El reguetonero puertorriqueño Arcángel se encuentra en el centro de la polémica tras defender la conquista española y rechazar que España deba disculparse con América Latina por la colonización. Todo comenzó durante un concierto en Madrid, donde el artista lanzó un discurso que rápidamente se viralizó en TikTok, X e Instagram.
En sus declaraciones, Arcángel aseguró que España “no tiene que pedirle disculpas a nadie” y defendió el legado hispano en la región. Incluso fue más allá, afirmando que los españoles “nos enseñaron a hablar” y que los latinoamericanos deberían considerarse “hispanoamericanos”. Para muchos, estas palabras no solo restaron importancia al impacto real y violento de la conquista, sino que ignoraron el sufrimiento de los pueblos originarios y las heridas históricas que dejó la época colonial.
La reacción no se hizo esperar: miles de usuarios exigieron cancelar sus shows, llamaron al boicot y le lanzaron advertencias tan directas como un rotundo “ni pises México”. La indignación creció especialmente entre el público latinoamericano, que acusó al cantante de desconocer la historia y minimizar el dolor colectivo.
Con el paso de los días, la tensión escaló hasta convertirse en una “funa” digital que obligó a Arcángel a ofrecer disculpas públicas. El intérprete, tras varios días bajo la crítica, publicó un mensaje para matizar sus palabras y pedir perdón. Aseguró que jamás quiso faltar al respeto a nadie y que simplemente compartió una opinión personal que terminó malinterpretándose. En su comunicado, subrayó que su comentario “siempre fue desde el respeto” y pidió perdón a quienes se sintieron heridos, aclarando que no pretendía minimizar el dolor histórico ni crear divisiones entre los países de Latinoamérica.

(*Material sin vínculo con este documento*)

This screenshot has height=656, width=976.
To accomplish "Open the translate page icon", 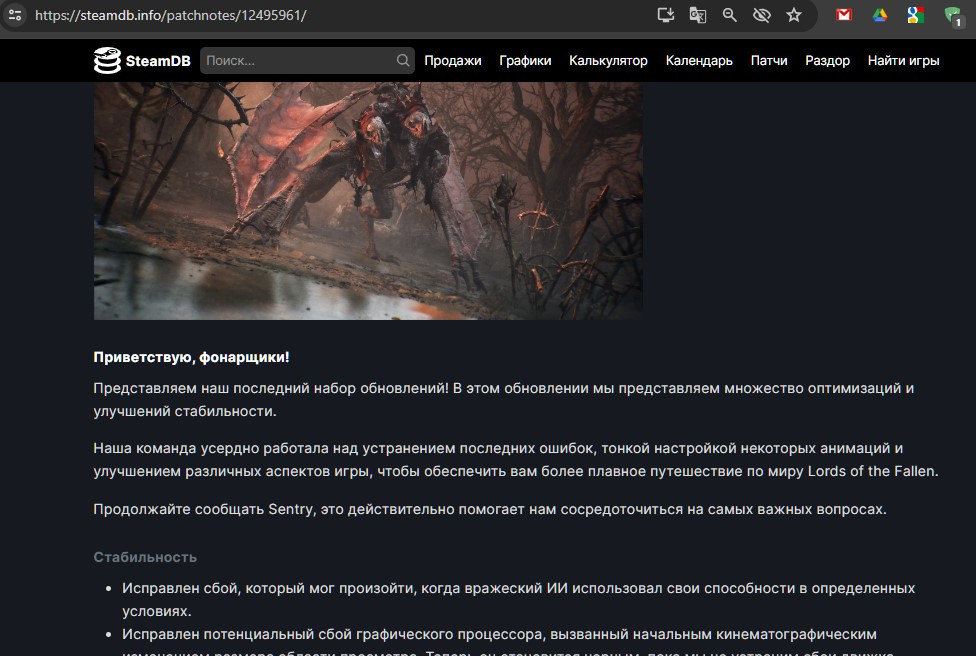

Sin embargo, el debate sigue abierto. Mientras algunos seguidores aceptaron las disculpas, otros consideran que el pronunciamiento llegó tarde y solo por la presión de ver su carrera y sus conciertos en riesgo. La conversación sobre memoria histórica, colonialismo y responsabilidad sigue más viva que nunca, recordándonos que el pasado no se borra con un simple comunicado.